§ **SUPPLIED INFORMATION**

+++

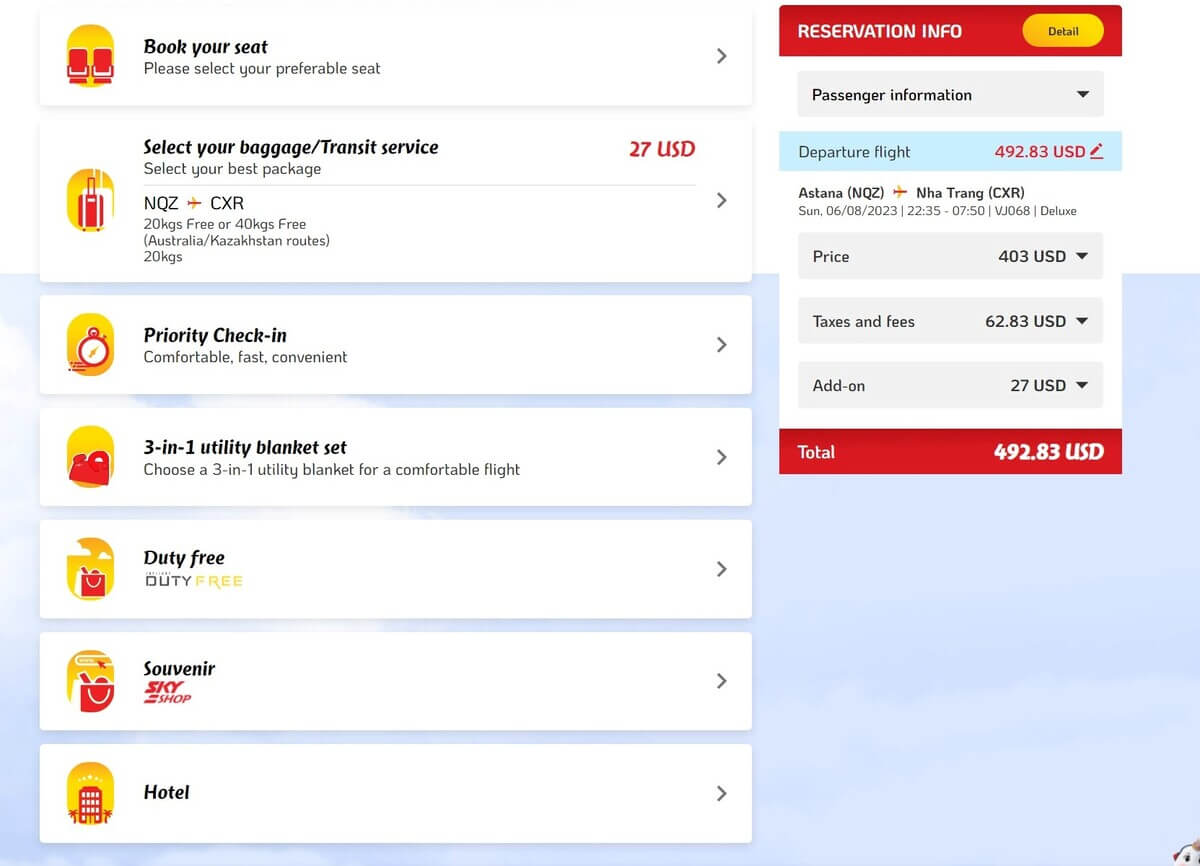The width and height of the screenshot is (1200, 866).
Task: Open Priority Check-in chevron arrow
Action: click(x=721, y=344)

+++

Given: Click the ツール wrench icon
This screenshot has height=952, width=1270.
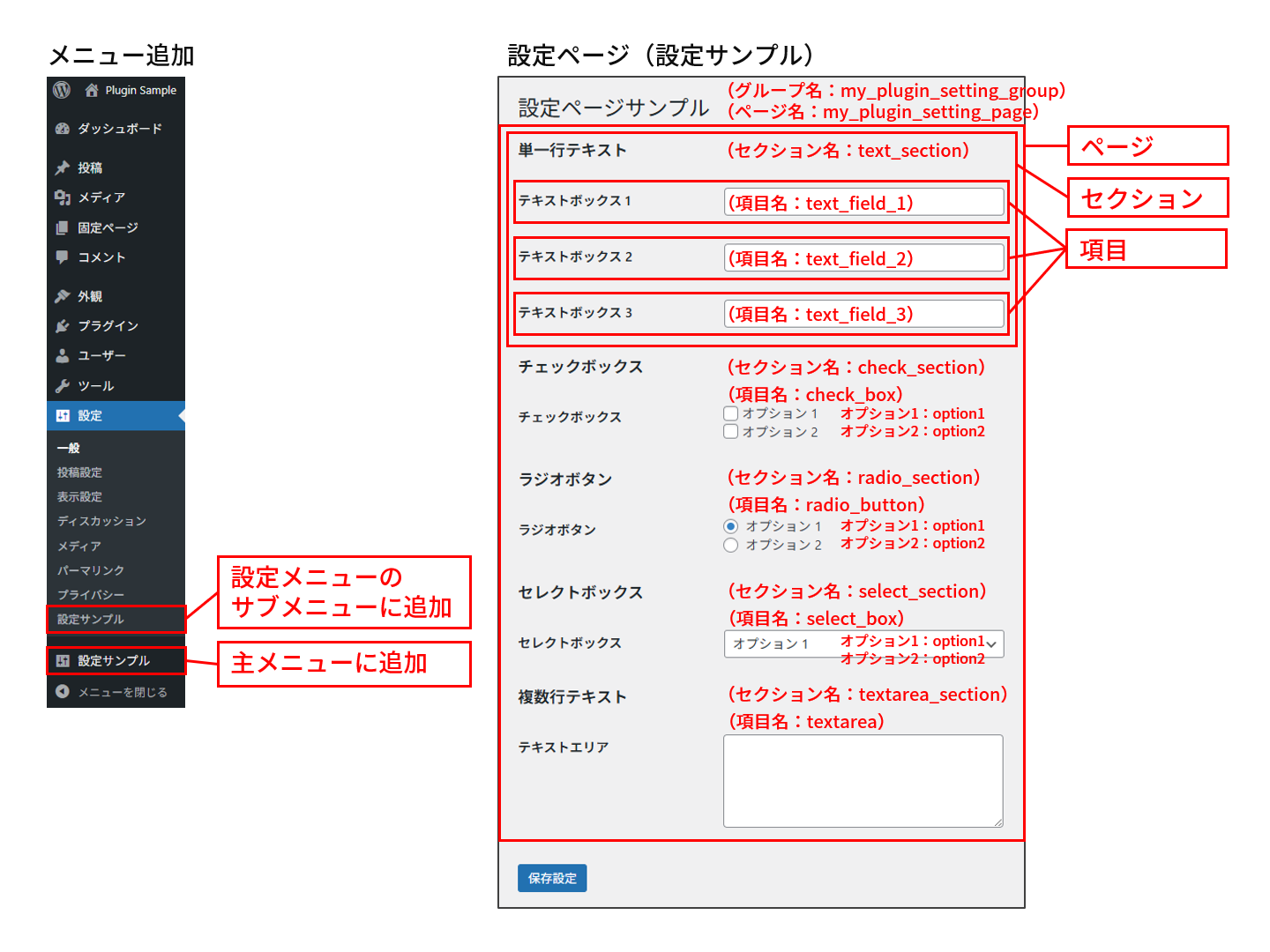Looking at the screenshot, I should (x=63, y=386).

+++

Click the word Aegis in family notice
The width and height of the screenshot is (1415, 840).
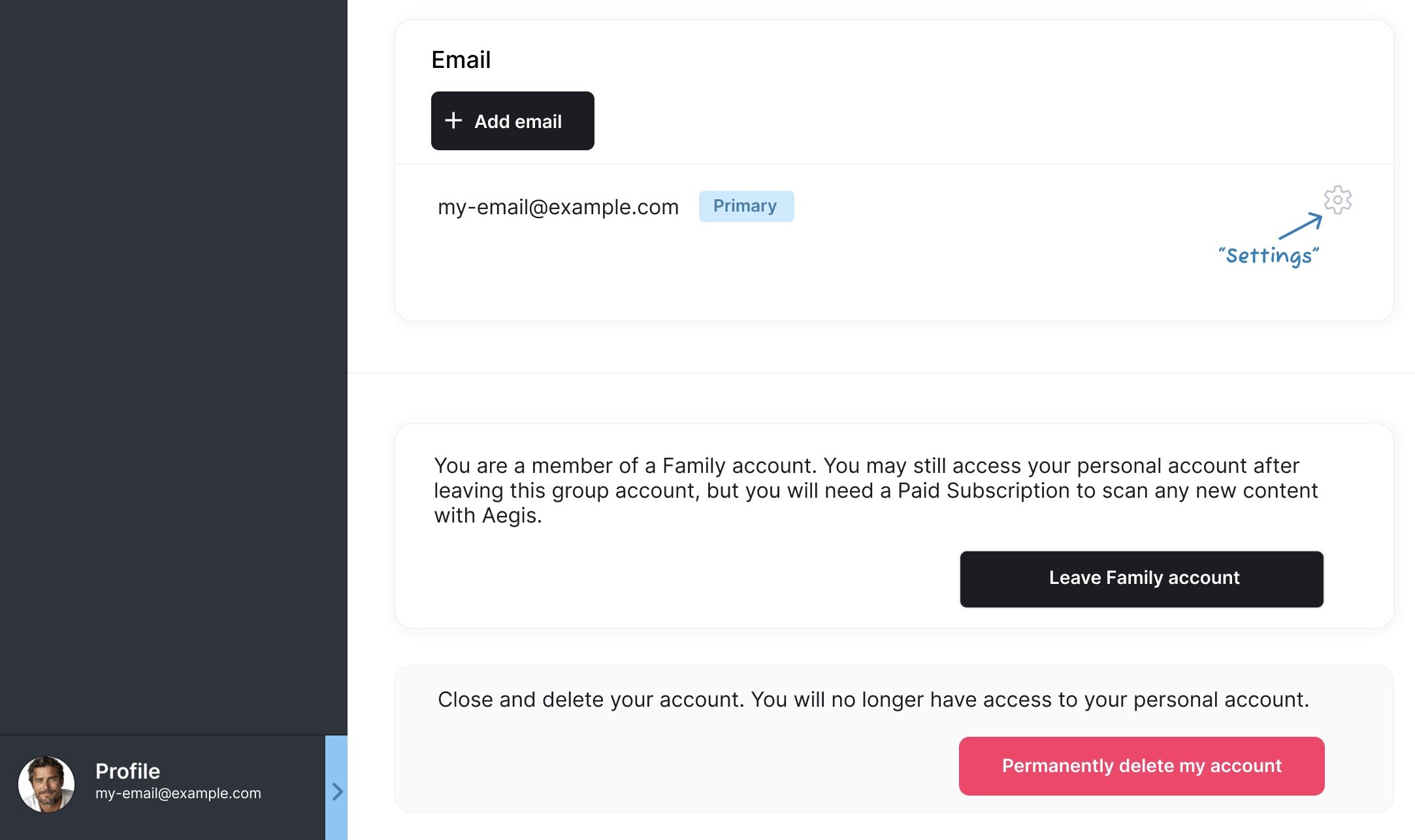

+++

§ **WHAT YOU NEED TO DO**
In the data above, find the line with "Click the word Aegis in family notice" and the line with "The width and height of the screenshot is (1415, 840).". Retype both, plus every line between them, exactly.

§ **WRITTEN REPLY**
Click the word Aegis in family notice
The width and height of the screenshot is (1415, 840).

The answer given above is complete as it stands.